____ DATA FOR THIS EXERCISE
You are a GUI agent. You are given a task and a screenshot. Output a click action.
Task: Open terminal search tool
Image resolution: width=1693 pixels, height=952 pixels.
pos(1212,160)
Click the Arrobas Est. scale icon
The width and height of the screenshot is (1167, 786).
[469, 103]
________
WHAT YOU SHOULD DO – Reproduce every one of the entries above word for word, keeping each line in its original order.

TASK RESULT –
You are a GUI agent. You are given a task and a screenshot. Output a click action.
Task: Open terminal search tool
Image resolution: width=1693 pixels, height=952 pixels.
pos(1212,160)
Click the Arrobas Est. scale icon
The width and height of the screenshot is (1167, 786).
[469, 103]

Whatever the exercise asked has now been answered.